Thirdly, there is what we might call Pauline feminism, whereby we seek to develop women in ministry as per Paul’s apostolic team. For many modern readers, of course, Paul is anything but a feminist; he says wives should submit to their husbands as to the Lord, he restricts at least two types of public speech in the assembly to men, and gives a very male list of eldership qualifications. On the other hand, he wrote the most egalitarian verse in the Bible, namely Galatians 3:28, and if Romans 16 is anything to go by, he was far better than many complementarians at releasing women into ministry. How many complementarian churches have formally recognised women deacons who are trusted to present teaching, like Phoebe? How many would have a Priscilla, a Junia or a Mary, let alone all three? How many complementarian leaders would be able to write a letter greeting twenty-six fellow-workers, and have nearly half of them be women? It may be that the answer is: lots. If so, then that’s great; but if not, then I think the case for what we could call Pauline feminism is pretty strong.
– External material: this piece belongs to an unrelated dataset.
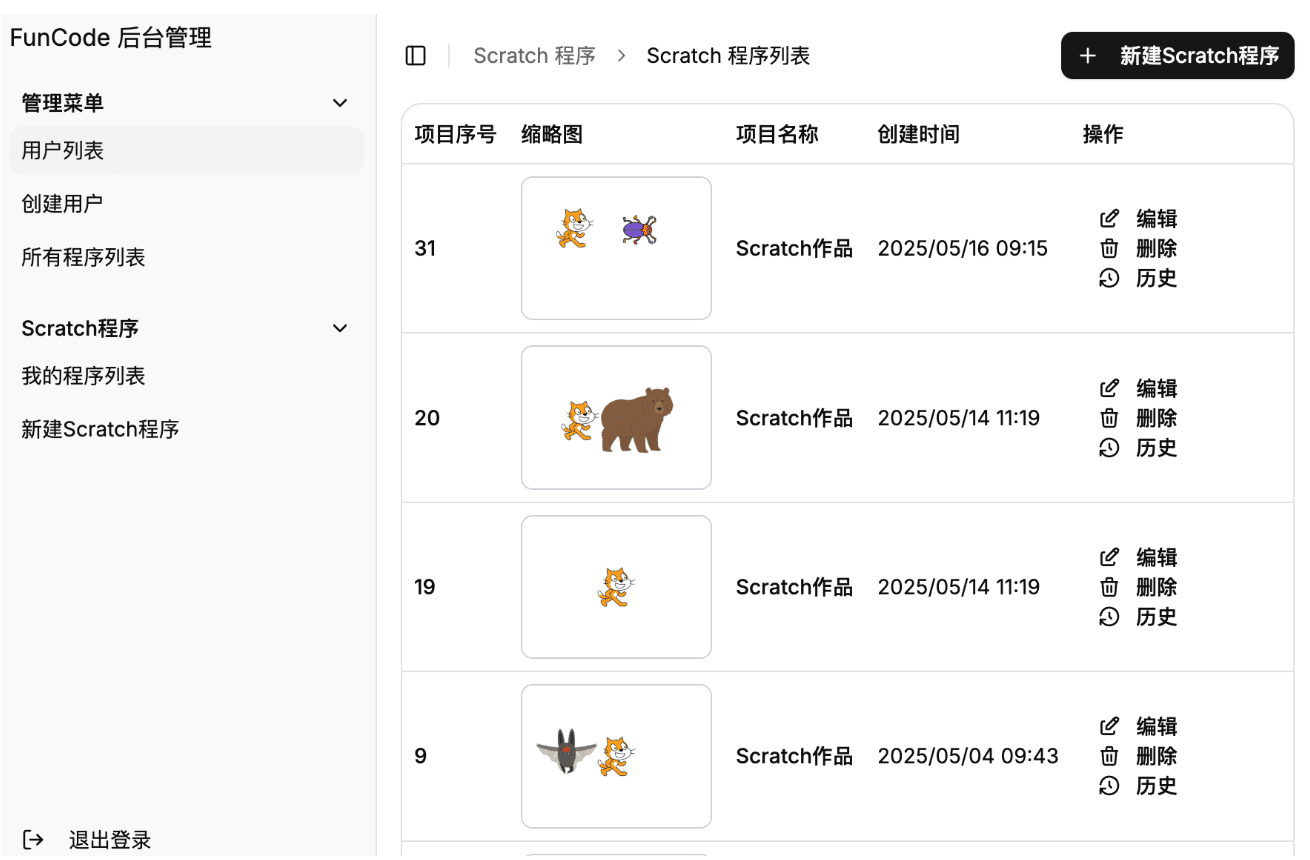Go to 所有程序列表
Screen dimensions: 1310x860
coord(83,258)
So yes, there are various sorts of feminism that are unhelpful, odious, irritating or destructive. But let’s not throw the baby out with the bathwater. If feminism means (a) opposing the oppression, abuse and marginalisation of women, (b) reading the scriptures through women’s eyes, both in the big story and in the individual narratives, and (c) pursuing a culture in which women are released into ministry as they were in Pauline churches, then we need more of it, not less.